According to what he told Vanity Fair, during pre-production Wilde gave the cast a list of reference books, articles, music and films: The Truman Show, The Origin, Gentlemen Prefer Blondes and the original 1960 version of The Great Con . In his second film, after the comedy Booksmart , Wilde ventured a change in tone with a result that feels like a cross between The Truman Show, The Apartment and The Matrix . Some subplots get wasted along the way, like Wilde herself or the ballet teacher/wife/role model.
Whose world is it?
The Victoria Project is in extension. A patch of desert prepares to receive more residents, but each arrival hides a dark secret that endangers anyone who has the wit to challenge the status and, consequently, the entire community. A construction of a world for them.
Wilde spoke at a press conference about his interest in making films like “Trojan Horse”. Films that have a deep meaning under the gloss and elegance of the surface.
A film –taking care not to commit spoilers– questions that ideal of the classic family of the American dream and points out the baseness of those who destroy the lives of women because of a pain in the ego. Those who believe they own their lives.
In this sense, Eloise Hendy wrote in an opinion piece for The Independent, about the link between the film and the trend towards the image of the “traditional wife” who knocks on the door. “Fifties fantasies about ‘the good old days’ are nothing new. They are the backbone of conservatism, white supremacy, and heteropatriarchy. But what is remarkable about the contemporary wave of tradwife is how its advocates have embraced the language of defiance and individual will; how conservatives frame themselves as radicals going against a liberal-feminist status quo. In this fantasy, the oppressed minority is her neoconservative wife and her traditional husband; The Red Pill Rebels.

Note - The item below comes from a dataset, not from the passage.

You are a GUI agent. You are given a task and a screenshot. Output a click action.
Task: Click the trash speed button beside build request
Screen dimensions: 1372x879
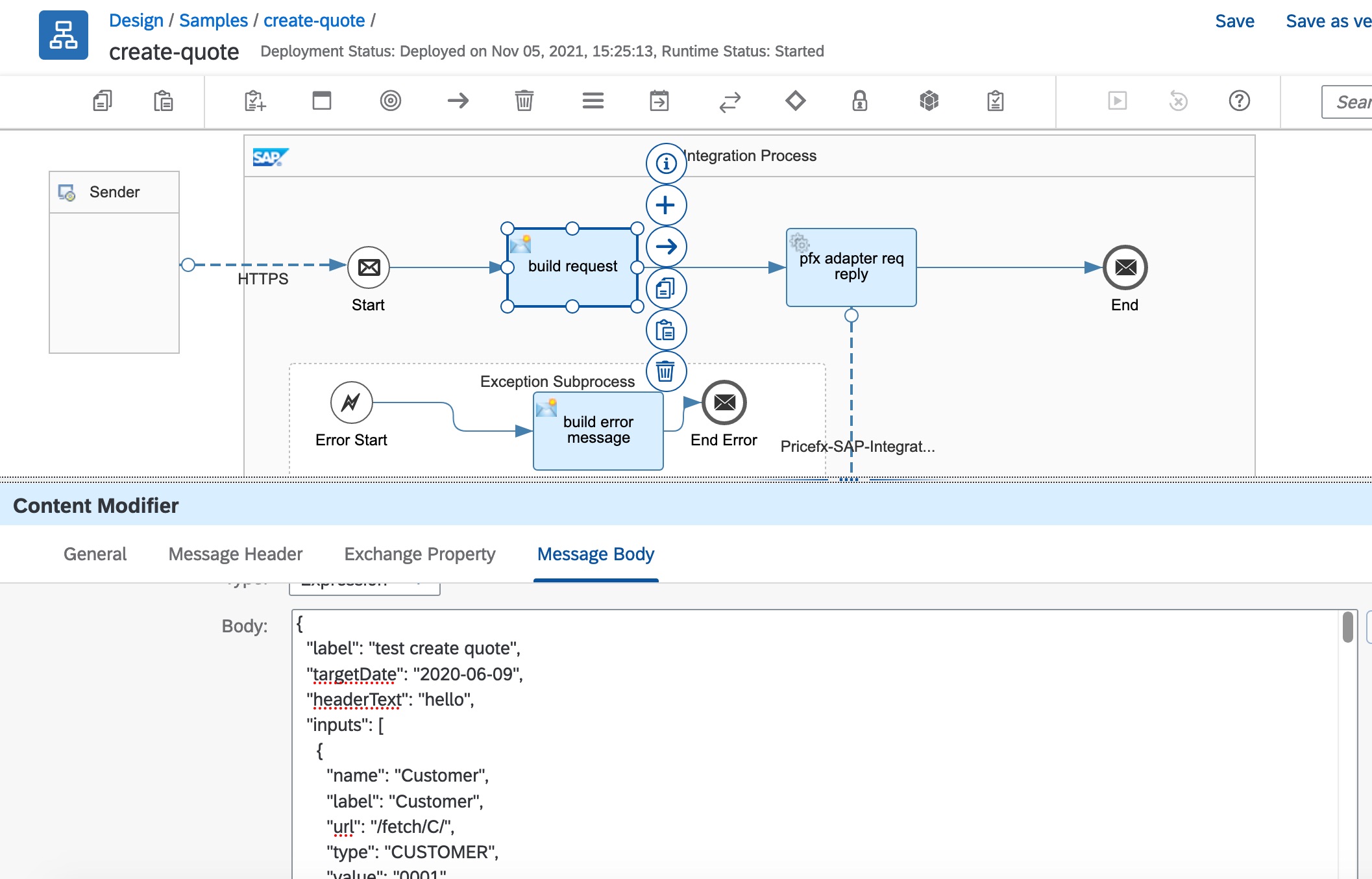click(x=666, y=372)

The center of the matter is, in the film as in life, in consent and desire. That piece that comes to contrast the best friend that reveals and reveals itself.
The order of chaos
An enjoyable, beautiful film, largely due to the work of the technical areas. Known for his work on titles like Requiem for a Dream, The Black Swan, and even the recently acclaimed The Whale , the work of cinematographer Matthew Libatique strikes just the right balance between opulence, romance, and the raw sense of suffocation and despair. supported by the music of John Powell.
Production designer Katie Byron and costume designer Arianne Phillips – fresh from working on Once Upon a Time in Hollywood – have superb plot weight. They wondered what a mid-century utopia would look like today, and the result is truly straight out of the Victoria Project catalogue.
Don’t worry, honey, it’s not the chaos some predicted, but the behind-the-scenes scramble might be more memorable than the two hours in the chair. A story that reminds us, once again, that if it’s too good, it probably isn’t true.